② 제1항의 승낙은 당 사이트가 제공하는 과학기술정보검색, 맞춤정보, 서지정보 등 다른 서비스의 이용승낙을
포함합니다.
제 6 조 (회원가입)
서비스를 이용하고자 하는 고객은 당 사이트에서 정한 회원가입양식에 개인정보를 기재하여 가입을 하여야 합니다.
제 7 조 (개인정보의 보호 및 사용)
당 사이트는 관계법령이 정하는 바에 따라 회원 등록정보를 포함한 회원의 개인정보를 보호하기 위해 노력합니다. 회원 개인정보의 보호 및 사용에 대해서는 관련법령 및 당 사이트의 개인정보 보호정책이 적용됩니다.
제 8 조 (이용 신청의 승낙과 제한)
① 당 사이트는 제6조의 규정에 의한 이용신청고객에 대하여 서비스 이용을 승낙합니다.

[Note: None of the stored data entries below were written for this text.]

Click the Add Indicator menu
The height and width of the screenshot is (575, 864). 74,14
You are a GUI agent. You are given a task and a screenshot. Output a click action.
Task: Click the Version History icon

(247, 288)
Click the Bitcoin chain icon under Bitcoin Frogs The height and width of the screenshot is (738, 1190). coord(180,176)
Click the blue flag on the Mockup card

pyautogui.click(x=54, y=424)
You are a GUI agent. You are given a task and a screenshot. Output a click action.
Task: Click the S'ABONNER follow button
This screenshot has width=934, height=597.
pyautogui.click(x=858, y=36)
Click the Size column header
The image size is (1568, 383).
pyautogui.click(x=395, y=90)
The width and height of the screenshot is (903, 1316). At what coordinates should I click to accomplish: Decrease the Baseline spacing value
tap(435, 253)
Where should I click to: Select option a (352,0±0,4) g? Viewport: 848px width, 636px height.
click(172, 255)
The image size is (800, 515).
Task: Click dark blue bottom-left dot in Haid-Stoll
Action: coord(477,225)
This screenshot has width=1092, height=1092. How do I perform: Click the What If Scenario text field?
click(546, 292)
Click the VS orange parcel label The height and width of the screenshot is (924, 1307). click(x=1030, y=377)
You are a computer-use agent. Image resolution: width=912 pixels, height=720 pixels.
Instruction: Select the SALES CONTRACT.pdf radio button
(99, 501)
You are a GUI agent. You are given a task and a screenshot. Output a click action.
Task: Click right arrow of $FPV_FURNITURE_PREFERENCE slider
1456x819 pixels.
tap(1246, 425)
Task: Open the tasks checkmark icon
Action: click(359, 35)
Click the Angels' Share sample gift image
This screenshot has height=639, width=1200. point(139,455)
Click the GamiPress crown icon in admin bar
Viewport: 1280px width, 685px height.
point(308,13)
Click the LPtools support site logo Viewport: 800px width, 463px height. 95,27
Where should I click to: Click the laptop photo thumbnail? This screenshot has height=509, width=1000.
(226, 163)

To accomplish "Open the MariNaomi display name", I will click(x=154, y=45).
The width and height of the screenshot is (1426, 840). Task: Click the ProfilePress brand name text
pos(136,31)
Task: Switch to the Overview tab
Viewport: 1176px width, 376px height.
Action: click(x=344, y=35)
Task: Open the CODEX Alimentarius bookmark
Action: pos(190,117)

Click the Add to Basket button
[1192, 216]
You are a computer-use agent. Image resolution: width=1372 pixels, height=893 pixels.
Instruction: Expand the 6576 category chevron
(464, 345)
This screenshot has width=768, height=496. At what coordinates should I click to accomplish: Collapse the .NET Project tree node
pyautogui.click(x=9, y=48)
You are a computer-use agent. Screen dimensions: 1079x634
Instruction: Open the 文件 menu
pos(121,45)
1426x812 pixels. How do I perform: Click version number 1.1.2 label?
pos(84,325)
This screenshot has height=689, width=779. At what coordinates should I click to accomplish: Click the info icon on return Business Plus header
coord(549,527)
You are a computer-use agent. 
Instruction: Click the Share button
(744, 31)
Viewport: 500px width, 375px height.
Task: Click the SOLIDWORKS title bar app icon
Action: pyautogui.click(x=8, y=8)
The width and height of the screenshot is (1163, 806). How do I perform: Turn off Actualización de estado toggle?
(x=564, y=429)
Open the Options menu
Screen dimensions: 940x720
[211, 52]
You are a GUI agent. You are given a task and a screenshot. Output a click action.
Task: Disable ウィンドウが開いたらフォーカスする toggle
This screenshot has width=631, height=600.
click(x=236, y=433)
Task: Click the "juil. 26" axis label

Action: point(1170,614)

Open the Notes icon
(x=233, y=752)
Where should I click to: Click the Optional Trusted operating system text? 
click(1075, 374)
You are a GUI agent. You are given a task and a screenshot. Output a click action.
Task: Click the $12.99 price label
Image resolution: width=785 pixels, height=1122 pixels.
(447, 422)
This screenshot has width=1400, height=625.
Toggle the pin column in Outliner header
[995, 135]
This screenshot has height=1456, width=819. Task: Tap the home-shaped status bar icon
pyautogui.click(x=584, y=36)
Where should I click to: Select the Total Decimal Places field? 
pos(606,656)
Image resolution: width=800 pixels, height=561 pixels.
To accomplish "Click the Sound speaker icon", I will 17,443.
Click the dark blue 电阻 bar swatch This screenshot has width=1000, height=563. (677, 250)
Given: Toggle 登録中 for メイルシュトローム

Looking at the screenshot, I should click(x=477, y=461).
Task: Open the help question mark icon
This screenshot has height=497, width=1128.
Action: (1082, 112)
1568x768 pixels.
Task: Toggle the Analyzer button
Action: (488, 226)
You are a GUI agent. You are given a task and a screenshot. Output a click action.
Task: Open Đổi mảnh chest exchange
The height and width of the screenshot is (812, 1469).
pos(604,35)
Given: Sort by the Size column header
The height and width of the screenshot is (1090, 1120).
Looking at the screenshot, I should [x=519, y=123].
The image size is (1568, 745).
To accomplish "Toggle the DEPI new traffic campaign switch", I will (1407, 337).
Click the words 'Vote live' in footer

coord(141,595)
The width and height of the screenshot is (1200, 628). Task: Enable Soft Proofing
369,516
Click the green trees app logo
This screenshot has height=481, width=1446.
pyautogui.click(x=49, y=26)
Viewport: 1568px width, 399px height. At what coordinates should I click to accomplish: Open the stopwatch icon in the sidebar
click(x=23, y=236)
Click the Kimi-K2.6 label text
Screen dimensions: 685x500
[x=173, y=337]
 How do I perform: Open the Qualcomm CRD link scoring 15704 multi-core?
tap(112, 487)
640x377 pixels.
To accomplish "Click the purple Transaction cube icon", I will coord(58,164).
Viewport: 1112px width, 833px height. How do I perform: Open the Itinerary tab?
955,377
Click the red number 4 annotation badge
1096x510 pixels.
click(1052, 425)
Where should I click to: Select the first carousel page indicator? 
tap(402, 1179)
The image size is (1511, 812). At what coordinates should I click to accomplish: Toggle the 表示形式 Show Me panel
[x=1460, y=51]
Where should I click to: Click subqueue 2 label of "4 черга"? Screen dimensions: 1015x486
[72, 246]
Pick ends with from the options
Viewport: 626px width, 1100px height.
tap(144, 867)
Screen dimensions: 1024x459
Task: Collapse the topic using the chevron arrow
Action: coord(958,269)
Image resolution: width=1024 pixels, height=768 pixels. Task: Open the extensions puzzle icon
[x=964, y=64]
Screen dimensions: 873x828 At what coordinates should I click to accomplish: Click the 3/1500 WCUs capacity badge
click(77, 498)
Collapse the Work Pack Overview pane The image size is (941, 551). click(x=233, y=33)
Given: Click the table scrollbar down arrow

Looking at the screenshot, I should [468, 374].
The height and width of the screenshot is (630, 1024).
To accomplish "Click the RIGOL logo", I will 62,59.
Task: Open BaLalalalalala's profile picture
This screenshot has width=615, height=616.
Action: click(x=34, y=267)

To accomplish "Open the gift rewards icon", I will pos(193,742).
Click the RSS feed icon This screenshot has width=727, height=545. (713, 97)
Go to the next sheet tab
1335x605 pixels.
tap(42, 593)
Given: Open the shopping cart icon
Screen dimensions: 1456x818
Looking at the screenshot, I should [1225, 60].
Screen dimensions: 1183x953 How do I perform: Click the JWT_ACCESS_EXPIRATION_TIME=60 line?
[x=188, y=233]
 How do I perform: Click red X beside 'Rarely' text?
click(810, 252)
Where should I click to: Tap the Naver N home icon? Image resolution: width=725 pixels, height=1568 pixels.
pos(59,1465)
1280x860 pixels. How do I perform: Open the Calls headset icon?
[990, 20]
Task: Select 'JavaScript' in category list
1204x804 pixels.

② 당 사이트는 아래사항에 해당하는 경우에 대해서 승낙하지 아니 합니다.
- 이용계약 신청서의 내용을 허위로 기재한 경우
- 기타 규정한 제반사항을 위반하며 신청하는 경우
제 9 조 (회원 ID 부여 및 변경 등)
① 당 사이트는 이용고객에 대하여 약관에 정하는 바에 따라 자신이 선정한 회원 ID를 부여합니다.
② 회원 ID는 원칙적으로 변경이 불가하며 부득이한 사유로 인하여 변경 하고자 하는 경우에는 해당 ID를
해지하고 재가입해야 합니다.
③ 기타 회원 개인정보 관리 및 변경 등에 관한 사항은 서비스별 안내에 정하는 바에 의합니다.
제 3 장 계약 당사자의 의무
제 10 조 (KISTI의 의무)
① 당 사이트는 이용고객이 희망한 서비스 제공 개시일에 특별한 사정이 없는 한 서비스를 이용할 수 있도록
하여야 합니다.
② 당 사이트는 개인정보 보호를 위해 보안시스템을 구축하며 개인정보 보호정책을 공시하고 준수합니다.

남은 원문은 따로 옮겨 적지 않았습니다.